Pre-budget blow to entrepreneurs
Wednesday, 10th October 2007 by Catherine Woods
Pre-budget blow to entrepreneurs

There have been howls of disapproval from the business community to news that the capital gains tax taper relief will be replaced by one rate of 18 per cent.

No doubt aware of the hullabaloo his first pre-budget report was going to cause, Chancellor Alistair Darling argued that 18 per cent is “one of the most competitive single rates of any major economy”.

Apparently, Darling wants to make sure those naughty private equity firms that have taken advantage of the tax system pay their fair share. He said making changes to capital gains tax and getting rid of tax loopholes will achieve this.

But Ernst & Young head of tax Paul Davies is certain entrepreneurs are going to suffer as a result. “Complete abolition of the taper removes a large incentive for entrepreneurs and challenges the ‘Dragon’s Den’ success of the UK,” he says.

The Federation of Small Businesses has also had a go at the Chancellor, labelling the entire report “bad news” for SMEs.

FSB policy chairman John Walker says the sector will “not be helped by increased business rates and a less generous capital gains scheme”.

The UK head of entrepreneurs and private companies at PricewaterhouseCoopers, Kevin Nicholson, reckons we might see a raft of businesses being sold before 6 April 2008 when the new tax rate applies to all gains on disposals.

"As with all changes to the tax regime, there will be significant winners and losers. The main losers would appear to be the private business owners that government has been seeking to encourage to grow in recent years," he tells us.

In other pre-budget news, Darling revealed that inflation will be on target at two per cent next year and the year after. Economic growth this year is expected to stand at three per cent, although it’s forecasted to fall to between two per cent and 2.5 percent in 2008.

The main rate of corporation tax will be cut by 2p to 28p next year and, if Darling is a man of his word, we’re going to get a simpler tax system.

This is what he had to say about the latter measure: “I am announcing three reviews proposing simplification to the tax system that will let three million self-employed people pay their tax and National Insurance contributions more easily, and 500,000 businesses reduce their paperwork by removing a separate payroll.

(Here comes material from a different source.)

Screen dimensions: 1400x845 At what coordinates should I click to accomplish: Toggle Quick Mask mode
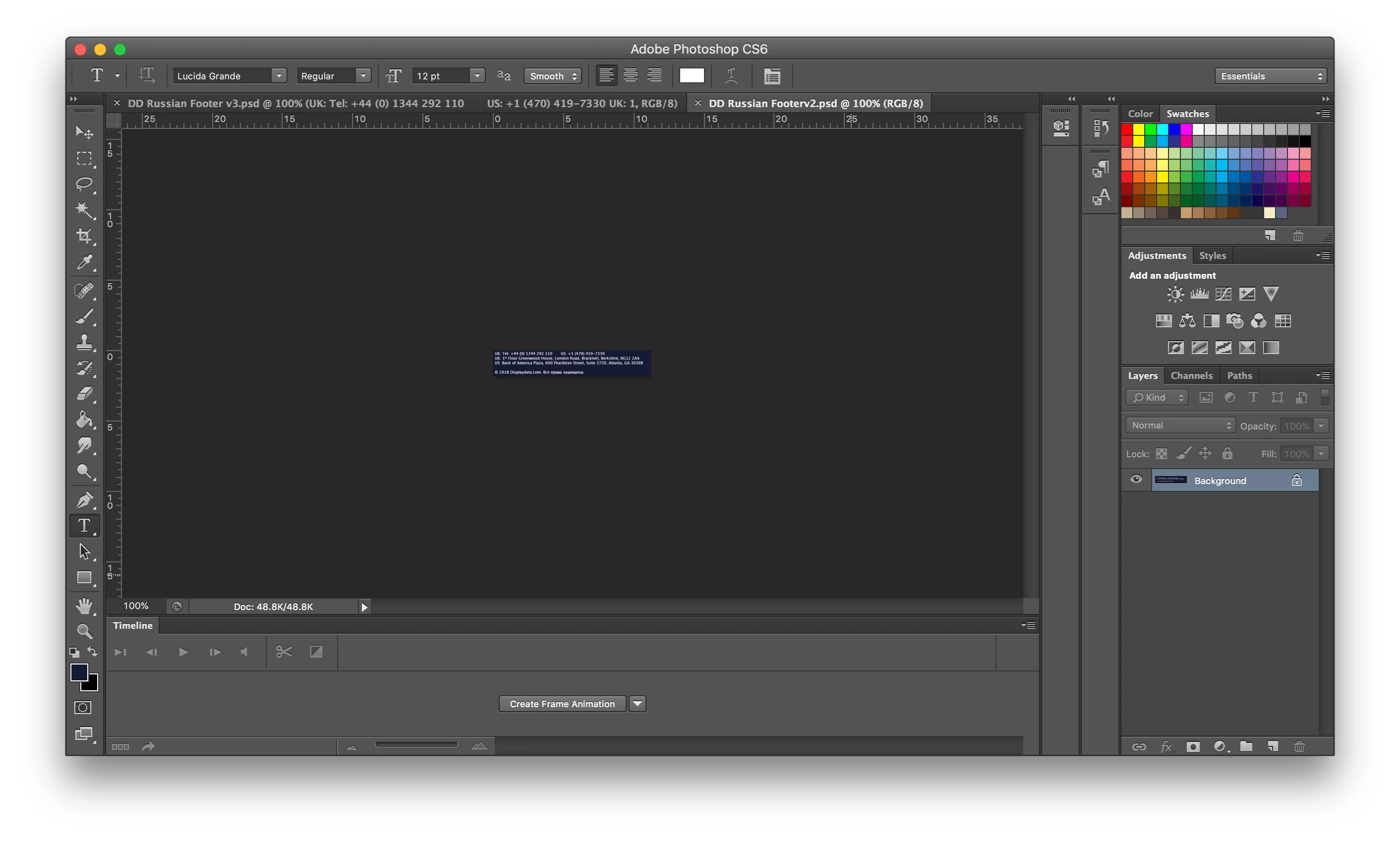(x=83, y=708)
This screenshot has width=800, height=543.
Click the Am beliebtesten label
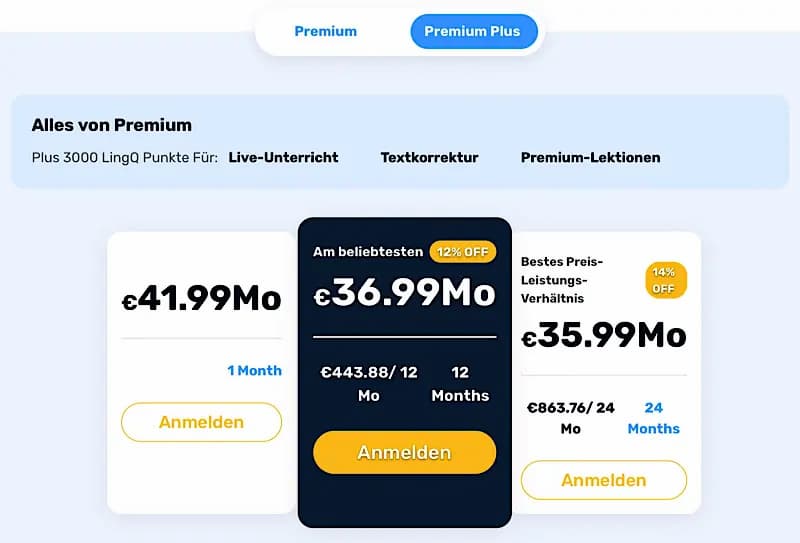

“Taken together with other measures I am proposing today, this will save British business up to £100m a year.”

Darling needs to deliver what he’s promised when it comes to our complicated tax system. It’s in dire need of simplification; as we all know, red tape strangles small business.

The capital gains tax changes don’t sound good. We can’t afford to put any more barriers in the way of would-be entrepreneurs. Ever the optimist, though, I can only hope that the dire predictions of Messrs Davies, Walker and Nicholson don’t come to fruition.

Reader, is my optimism misplaced? Do you think this is bad news for entrepreneurs? What’s your verdict?